WHAT YOU SHOULD DO - Exactly as they appear, set down all of the records.

ENTRIES SHOWN -
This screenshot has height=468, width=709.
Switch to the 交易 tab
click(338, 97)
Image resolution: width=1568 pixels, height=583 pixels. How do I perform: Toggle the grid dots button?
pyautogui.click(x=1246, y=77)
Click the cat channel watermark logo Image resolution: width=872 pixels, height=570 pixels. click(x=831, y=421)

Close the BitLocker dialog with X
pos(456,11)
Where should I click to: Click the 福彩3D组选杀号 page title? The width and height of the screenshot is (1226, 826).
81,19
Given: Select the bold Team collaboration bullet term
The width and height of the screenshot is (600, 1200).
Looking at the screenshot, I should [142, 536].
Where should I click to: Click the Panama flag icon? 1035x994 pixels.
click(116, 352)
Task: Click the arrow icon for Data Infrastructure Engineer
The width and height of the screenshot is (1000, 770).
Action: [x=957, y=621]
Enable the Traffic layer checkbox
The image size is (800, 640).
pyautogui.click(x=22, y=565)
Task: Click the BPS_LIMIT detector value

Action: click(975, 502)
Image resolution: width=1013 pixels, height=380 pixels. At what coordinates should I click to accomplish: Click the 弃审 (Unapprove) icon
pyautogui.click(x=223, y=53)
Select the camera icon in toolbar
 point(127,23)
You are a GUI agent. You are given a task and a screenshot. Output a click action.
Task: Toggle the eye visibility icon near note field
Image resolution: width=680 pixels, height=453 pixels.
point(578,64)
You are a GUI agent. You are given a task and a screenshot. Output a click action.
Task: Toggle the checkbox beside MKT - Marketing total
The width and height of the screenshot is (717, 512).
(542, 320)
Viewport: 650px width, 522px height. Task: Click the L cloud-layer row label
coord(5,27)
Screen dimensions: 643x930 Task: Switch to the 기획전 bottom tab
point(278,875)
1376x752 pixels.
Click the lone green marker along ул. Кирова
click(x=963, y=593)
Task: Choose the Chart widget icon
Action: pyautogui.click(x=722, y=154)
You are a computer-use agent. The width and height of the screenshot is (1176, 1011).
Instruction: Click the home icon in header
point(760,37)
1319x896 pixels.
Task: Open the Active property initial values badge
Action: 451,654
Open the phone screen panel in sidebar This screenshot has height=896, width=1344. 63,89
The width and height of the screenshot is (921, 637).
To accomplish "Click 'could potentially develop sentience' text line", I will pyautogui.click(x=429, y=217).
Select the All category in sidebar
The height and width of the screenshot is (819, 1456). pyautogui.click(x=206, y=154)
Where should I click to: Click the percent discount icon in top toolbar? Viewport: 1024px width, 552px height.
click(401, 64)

RESPONSE TO THE TASK -
This screenshot has height=468, width=709.
Switch to the 交易 tab
click(338, 97)
Image resolution: width=1568 pixels, height=583 pixels. How do I perform: Toggle the grid dots button?
pyautogui.click(x=1246, y=77)
Click the cat channel watermark logo Image resolution: width=872 pixels, height=570 pixels. click(x=831, y=421)

Close the BitLocker dialog with X
pos(456,11)
Where should I click to: Click the 福彩3D组选杀号 page title? The width and height of the screenshot is (1226, 826).
81,19
Given: Select the bold Team collaboration bullet term
The width and height of the screenshot is (600, 1200).
Looking at the screenshot, I should [142, 536].
Where should I click to: Click the Panama flag icon? 1035x994 pixels.
click(116, 352)
Task: Click the arrow icon for Data Infrastructure Engineer
The width and height of the screenshot is (1000, 770).
Action: [x=957, y=621]
Enable the Traffic layer checkbox
The image size is (800, 640).
pyautogui.click(x=22, y=565)
Task: Click the BPS_LIMIT detector value

Action: click(975, 502)
Image resolution: width=1013 pixels, height=380 pixels. At what coordinates should I click to accomplish: Click the 弃审 (Unapprove) icon
pyautogui.click(x=223, y=53)
Select the camera icon in toolbar
 point(127,23)
You are a GUI agent. You are given a task and a screenshot. Output a click action.
Task: Toggle the eye visibility icon near note field
Image resolution: width=680 pixels, height=453 pixels.
point(578,64)
You are a GUI agent. You are given a task and a screenshot. Output a click action.
Task: Toggle the checkbox beside MKT - Marketing total
The width and height of the screenshot is (717, 512).
(542, 320)
Viewport: 650px width, 522px height. Task: Click the L cloud-layer row label
coord(5,27)
Screen dimensions: 643x930 Task: Switch to the 기획전 bottom tab
point(278,875)
1376x752 pixels.
Click the lone green marker along ул. Кирова
click(x=963, y=593)
Task: Choose the Chart widget icon
Action: pyautogui.click(x=722, y=154)
You are a computer-use agent. The width and height of the screenshot is (1176, 1011).
Instruction: Click the home icon in header
point(760,37)
1319x896 pixels.
Task: Open the Active property initial values badge
Action: 451,654
Open the phone screen panel in sidebar This screenshot has height=896, width=1344. 63,89
The width and height of the screenshot is (921, 637).
To accomplish "Click 'could potentially develop sentience' text line", I will pyautogui.click(x=429, y=217).
Select the All category in sidebar
The height and width of the screenshot is (819, 1456). pyautogui.click(x=206, y=154)
Where should I click to: Click the percent discount icon in top toolbar? Viewport: 1024px width, 552px height.
click(401, 64)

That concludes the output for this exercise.